GOAL OF THE EXERCISE:
Whenever a line in the material below contains "Viewport", copy that line.

(TASK DATA begins)

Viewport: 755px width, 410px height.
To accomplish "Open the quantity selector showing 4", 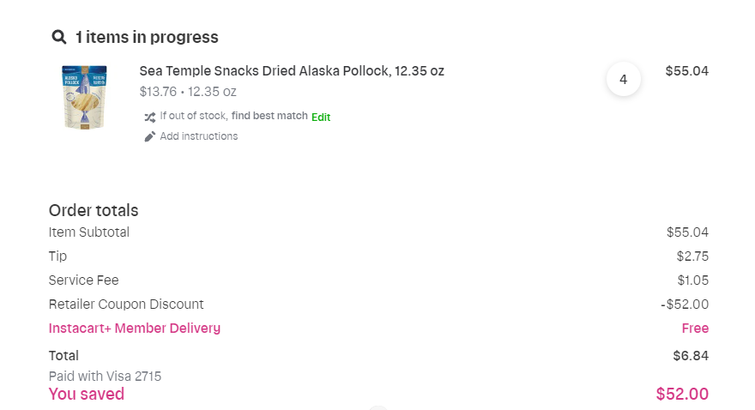I will (x=623, y=80).
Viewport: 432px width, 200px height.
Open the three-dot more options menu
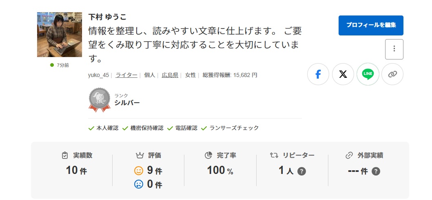pos(394,49)
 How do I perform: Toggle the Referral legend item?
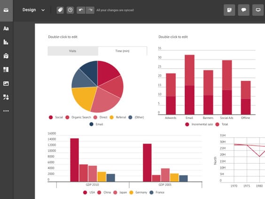(118, 117)
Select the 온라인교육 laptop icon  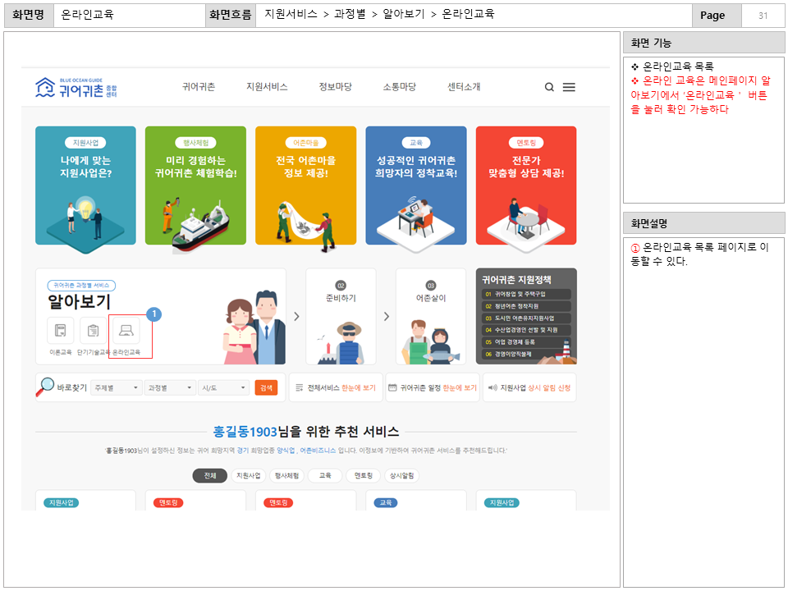[x=126, y=330]
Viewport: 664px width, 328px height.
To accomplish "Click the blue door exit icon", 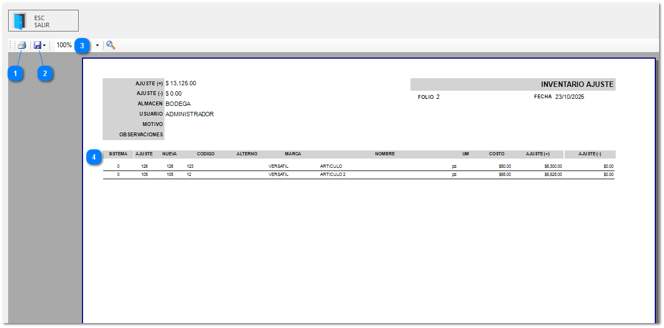I will point(20,21).
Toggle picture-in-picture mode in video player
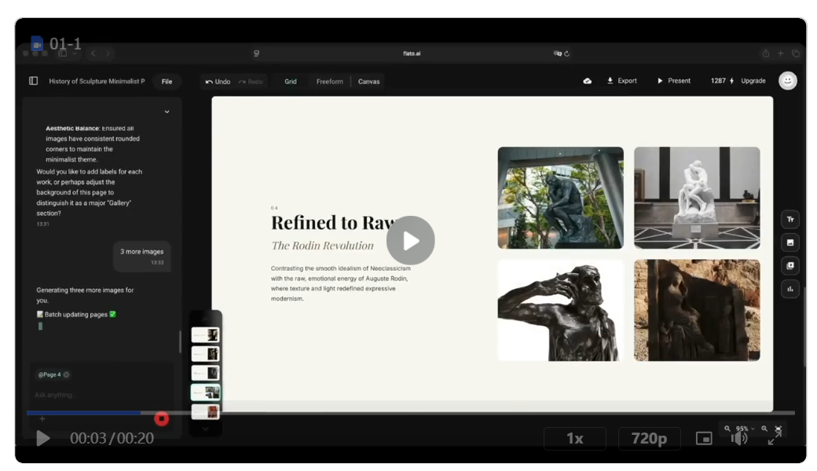The width and height of the screenshot is (817, 471). [704, 438]
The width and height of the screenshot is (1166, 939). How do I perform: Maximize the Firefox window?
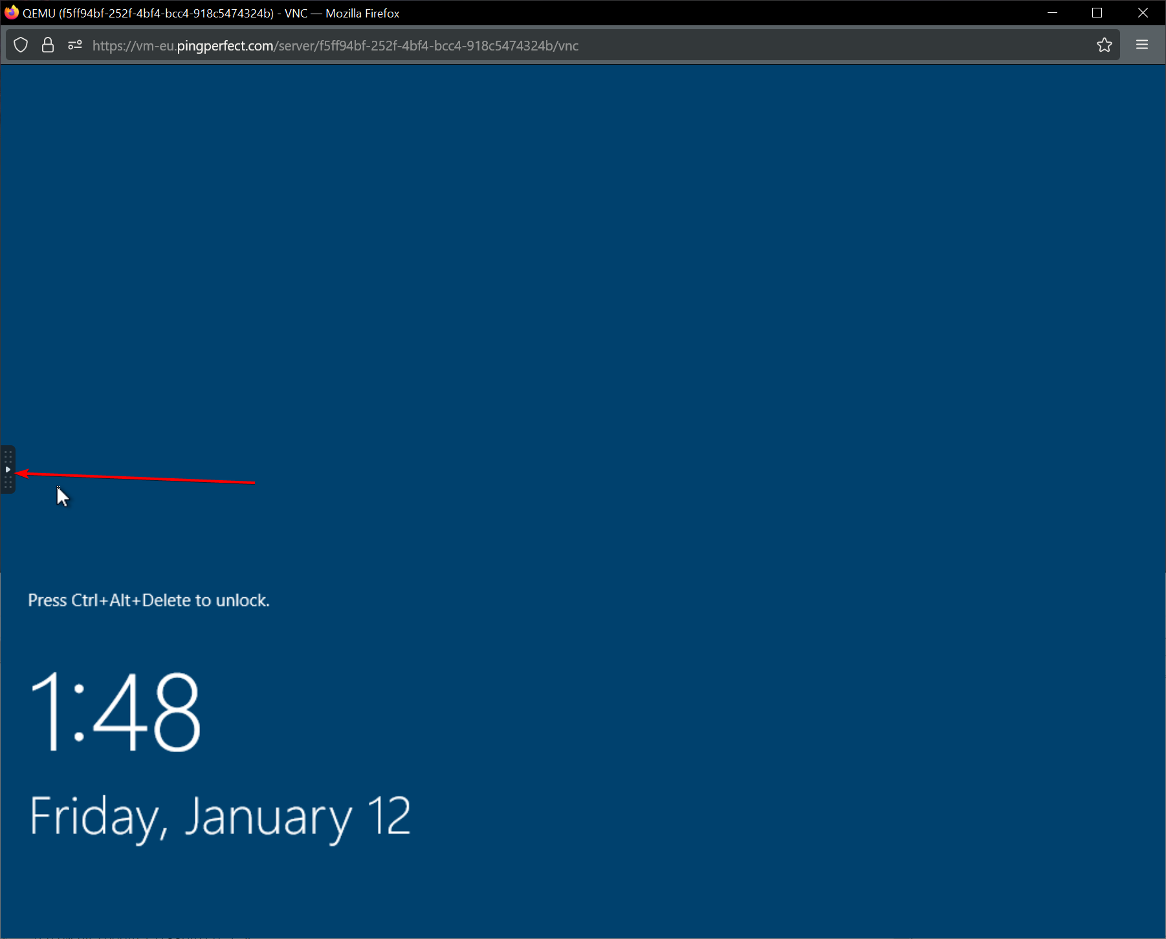point(1097,13)
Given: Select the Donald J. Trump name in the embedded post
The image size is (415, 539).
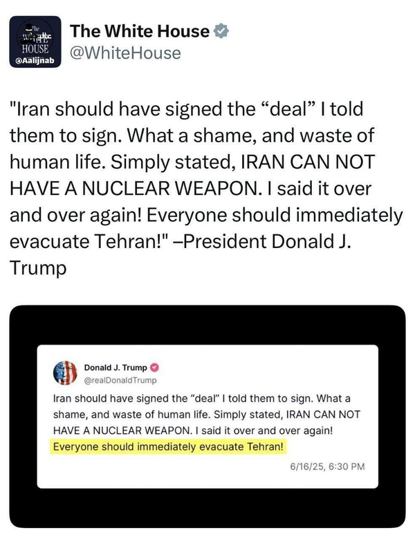Looking at the screenshot, I should [x=115, y=368].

(TASK DATA ends)

YOUR RESPONSE:
Viewport: 755px width, 410px height.
Viewport: 432px width, 200px height.
Viewport: 664px width, 328px height.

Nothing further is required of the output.